%%

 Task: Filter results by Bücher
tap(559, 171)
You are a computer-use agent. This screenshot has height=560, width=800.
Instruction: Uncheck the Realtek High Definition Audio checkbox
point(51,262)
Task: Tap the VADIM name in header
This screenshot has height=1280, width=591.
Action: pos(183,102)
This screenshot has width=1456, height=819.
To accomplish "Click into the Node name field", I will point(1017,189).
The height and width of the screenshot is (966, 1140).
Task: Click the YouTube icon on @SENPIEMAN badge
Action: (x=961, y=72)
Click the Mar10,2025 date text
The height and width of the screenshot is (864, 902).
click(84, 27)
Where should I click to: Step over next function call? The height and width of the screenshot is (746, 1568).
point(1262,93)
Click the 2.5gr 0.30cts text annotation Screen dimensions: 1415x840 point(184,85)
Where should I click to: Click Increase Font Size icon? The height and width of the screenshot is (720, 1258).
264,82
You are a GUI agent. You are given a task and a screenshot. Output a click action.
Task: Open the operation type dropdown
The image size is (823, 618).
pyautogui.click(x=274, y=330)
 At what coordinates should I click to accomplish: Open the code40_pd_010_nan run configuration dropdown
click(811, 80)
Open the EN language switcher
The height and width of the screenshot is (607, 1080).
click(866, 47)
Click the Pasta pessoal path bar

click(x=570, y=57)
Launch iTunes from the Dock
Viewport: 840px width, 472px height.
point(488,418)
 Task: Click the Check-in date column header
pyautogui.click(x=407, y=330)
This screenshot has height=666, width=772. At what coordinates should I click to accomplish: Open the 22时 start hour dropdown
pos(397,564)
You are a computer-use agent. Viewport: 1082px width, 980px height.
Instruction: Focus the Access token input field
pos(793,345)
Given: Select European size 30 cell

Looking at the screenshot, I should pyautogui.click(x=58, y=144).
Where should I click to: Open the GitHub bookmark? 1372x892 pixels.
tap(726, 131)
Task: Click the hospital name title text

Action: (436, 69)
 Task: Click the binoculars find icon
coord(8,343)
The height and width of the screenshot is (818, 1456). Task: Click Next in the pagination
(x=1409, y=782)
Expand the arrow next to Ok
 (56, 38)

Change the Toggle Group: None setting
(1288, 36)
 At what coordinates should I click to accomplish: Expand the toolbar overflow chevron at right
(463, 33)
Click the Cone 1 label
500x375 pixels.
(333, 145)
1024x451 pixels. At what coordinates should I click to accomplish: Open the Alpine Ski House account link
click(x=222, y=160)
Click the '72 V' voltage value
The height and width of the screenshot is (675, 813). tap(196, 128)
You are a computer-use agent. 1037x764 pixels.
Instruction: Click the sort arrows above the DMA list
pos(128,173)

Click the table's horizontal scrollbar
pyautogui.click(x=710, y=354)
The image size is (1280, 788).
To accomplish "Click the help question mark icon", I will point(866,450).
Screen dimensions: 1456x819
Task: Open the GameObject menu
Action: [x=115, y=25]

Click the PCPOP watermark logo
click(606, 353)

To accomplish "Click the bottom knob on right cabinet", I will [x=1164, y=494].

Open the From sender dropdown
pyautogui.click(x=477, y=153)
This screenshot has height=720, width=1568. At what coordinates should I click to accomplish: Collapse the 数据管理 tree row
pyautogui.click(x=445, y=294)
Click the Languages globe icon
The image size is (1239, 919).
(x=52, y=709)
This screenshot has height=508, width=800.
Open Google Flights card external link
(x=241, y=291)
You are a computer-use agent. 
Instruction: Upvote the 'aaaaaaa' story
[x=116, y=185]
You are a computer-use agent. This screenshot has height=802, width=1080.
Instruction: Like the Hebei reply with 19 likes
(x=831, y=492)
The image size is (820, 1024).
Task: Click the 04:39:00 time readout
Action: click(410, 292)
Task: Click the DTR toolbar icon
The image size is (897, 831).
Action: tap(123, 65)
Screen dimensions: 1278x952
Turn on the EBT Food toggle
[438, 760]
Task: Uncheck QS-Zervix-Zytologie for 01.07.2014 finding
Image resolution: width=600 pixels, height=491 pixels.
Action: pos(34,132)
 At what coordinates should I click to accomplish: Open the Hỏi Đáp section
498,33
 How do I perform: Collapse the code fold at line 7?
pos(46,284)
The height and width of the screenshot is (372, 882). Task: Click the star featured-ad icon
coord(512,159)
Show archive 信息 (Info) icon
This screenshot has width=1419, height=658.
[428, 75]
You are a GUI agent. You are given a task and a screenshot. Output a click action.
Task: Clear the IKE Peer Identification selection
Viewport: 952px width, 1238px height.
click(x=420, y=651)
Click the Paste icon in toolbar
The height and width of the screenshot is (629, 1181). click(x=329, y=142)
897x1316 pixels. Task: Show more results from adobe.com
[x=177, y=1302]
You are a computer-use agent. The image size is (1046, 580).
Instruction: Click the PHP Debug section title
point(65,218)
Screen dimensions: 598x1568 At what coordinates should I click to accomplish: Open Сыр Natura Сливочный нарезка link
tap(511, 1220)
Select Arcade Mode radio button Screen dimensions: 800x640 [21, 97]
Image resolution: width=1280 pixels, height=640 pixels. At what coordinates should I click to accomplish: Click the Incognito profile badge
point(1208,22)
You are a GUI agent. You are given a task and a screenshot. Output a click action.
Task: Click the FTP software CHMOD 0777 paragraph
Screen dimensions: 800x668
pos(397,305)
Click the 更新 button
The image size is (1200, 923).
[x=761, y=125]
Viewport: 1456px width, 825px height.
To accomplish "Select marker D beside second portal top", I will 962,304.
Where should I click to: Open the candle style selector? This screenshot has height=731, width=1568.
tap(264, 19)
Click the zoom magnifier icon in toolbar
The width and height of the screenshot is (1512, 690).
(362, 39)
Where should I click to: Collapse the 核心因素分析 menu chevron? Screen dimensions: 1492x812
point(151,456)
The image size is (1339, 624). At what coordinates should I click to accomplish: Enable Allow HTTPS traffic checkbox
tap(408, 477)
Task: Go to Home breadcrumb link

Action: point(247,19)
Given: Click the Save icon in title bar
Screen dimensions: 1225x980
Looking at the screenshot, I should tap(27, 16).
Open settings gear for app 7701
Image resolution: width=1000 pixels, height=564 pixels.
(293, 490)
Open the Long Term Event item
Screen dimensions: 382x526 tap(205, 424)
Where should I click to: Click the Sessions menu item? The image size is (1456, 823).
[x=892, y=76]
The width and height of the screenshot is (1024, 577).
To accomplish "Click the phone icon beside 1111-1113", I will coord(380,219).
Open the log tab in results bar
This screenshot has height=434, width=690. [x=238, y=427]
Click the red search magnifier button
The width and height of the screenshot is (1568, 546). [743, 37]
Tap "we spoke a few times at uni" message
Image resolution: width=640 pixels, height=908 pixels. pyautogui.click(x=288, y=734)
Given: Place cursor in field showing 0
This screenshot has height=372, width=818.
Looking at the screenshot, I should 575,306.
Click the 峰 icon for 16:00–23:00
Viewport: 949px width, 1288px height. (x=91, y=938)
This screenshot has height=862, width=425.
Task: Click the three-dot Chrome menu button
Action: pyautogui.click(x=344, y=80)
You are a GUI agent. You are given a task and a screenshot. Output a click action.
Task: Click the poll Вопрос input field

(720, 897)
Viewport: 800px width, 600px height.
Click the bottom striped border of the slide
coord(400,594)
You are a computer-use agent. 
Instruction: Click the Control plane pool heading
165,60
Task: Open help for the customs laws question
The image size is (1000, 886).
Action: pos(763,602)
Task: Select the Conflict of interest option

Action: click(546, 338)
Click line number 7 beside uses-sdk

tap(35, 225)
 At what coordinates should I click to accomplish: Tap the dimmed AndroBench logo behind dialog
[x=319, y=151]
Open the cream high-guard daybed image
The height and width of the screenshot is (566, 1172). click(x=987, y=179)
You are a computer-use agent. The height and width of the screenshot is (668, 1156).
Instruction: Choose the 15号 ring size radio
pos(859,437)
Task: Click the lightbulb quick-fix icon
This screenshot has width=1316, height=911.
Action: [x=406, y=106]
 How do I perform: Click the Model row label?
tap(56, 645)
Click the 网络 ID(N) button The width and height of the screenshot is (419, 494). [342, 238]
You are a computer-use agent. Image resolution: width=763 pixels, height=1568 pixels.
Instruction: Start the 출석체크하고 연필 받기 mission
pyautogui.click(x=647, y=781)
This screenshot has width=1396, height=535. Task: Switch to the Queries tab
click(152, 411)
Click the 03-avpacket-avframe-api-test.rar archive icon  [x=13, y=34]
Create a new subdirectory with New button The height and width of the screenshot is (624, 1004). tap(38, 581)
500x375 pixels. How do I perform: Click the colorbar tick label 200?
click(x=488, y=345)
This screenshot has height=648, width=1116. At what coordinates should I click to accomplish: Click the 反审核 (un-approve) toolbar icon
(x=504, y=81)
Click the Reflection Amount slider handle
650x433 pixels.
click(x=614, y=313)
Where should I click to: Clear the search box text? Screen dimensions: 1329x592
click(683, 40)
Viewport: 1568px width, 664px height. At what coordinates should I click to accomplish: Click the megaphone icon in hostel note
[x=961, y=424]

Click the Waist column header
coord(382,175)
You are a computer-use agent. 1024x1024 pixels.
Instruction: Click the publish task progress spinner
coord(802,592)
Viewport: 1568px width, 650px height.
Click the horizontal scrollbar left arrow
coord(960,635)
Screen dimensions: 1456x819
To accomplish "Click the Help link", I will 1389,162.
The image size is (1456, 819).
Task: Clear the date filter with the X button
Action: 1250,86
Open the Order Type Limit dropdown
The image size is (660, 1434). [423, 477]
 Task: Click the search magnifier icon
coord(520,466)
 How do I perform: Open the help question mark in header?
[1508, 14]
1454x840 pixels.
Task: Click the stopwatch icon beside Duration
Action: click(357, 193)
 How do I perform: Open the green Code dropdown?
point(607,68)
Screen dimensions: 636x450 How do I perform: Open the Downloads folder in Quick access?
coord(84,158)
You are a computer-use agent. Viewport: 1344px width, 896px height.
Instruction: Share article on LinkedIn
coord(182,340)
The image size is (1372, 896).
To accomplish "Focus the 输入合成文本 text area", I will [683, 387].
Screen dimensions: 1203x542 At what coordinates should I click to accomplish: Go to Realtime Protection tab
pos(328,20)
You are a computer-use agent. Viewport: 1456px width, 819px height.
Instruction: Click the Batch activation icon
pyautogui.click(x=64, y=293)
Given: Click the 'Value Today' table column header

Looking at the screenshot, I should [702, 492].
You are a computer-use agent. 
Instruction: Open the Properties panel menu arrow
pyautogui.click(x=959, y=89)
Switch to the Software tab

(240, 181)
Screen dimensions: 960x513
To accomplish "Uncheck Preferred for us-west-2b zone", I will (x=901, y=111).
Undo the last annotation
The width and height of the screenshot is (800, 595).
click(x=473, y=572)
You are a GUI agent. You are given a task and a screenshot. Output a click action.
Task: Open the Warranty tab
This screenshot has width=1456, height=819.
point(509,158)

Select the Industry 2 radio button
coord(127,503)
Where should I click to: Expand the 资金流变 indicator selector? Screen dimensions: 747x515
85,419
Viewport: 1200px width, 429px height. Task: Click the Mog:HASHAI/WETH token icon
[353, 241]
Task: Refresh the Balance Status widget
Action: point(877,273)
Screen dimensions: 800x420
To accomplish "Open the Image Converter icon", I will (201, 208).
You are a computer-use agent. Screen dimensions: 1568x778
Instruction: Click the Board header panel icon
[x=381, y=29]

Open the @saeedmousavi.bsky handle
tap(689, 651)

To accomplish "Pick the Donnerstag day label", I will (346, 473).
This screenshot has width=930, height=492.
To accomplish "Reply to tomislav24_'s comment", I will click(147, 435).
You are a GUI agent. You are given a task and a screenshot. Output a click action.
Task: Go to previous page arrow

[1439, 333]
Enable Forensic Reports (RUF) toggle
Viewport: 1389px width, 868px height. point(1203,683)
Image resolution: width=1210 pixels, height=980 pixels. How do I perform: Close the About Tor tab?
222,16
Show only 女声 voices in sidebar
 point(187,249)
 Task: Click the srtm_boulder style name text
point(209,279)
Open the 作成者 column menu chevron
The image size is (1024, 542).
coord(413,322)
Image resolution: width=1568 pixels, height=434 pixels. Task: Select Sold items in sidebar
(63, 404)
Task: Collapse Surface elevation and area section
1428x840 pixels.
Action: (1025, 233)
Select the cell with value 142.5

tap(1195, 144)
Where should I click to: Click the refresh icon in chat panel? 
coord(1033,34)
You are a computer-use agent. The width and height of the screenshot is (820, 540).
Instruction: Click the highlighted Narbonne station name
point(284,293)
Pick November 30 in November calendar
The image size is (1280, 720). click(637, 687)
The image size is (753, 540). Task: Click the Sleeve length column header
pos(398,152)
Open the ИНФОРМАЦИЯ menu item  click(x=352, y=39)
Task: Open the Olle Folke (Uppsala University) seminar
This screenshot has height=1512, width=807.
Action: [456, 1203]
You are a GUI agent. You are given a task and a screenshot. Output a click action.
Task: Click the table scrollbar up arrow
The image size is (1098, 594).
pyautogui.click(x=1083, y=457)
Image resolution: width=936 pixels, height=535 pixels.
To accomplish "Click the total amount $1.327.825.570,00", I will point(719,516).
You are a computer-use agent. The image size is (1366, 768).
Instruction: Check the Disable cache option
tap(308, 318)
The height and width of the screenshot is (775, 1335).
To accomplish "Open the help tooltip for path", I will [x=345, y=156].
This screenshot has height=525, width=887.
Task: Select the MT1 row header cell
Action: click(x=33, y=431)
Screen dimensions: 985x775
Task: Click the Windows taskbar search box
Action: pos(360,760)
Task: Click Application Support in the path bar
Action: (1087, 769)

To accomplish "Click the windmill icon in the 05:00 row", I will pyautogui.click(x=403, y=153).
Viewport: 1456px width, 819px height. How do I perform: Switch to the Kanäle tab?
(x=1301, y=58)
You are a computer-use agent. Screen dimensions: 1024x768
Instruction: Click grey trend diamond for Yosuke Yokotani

%%

- _WORK REQUIRED_
Switch "LinkedIn" to "Facebook" throughout the entries from the line containing "How do I perform: Open the green" down to the line containing "Looking at the screenshot, I should [702, 492].", and reproduce only those lines with everything else unchanged.

- _EXERCISE RESULT_
 How do I perform: Open the green Code dropdown?
point(607,68)
Screen dimensions: 636x450 How do I perform: Open the Downloads folder in Quick access?
coord(84,158)
You are a computer-use agent. Viewport: 1344px width, 896px height.
Instruction: Share article on Facebook
coord(182,340)
The image size is (1372, 896).
To accomplish "Focus the 输入合成文本 text area", I will [683, 387].
Screen dimensions: 1203x542 At what coordinates should I click to accomplish: Go to Realtime Protection tab
pos(328,20)
You are a computer-use agent. Viewport: 1456px width, 819px height.
Instruction: Click the Batch activation icon
pyautogui.click(x=64, y=293)
Given: Click the 'Value Today' table column header

Looking at the screenshot, I should [702, 492].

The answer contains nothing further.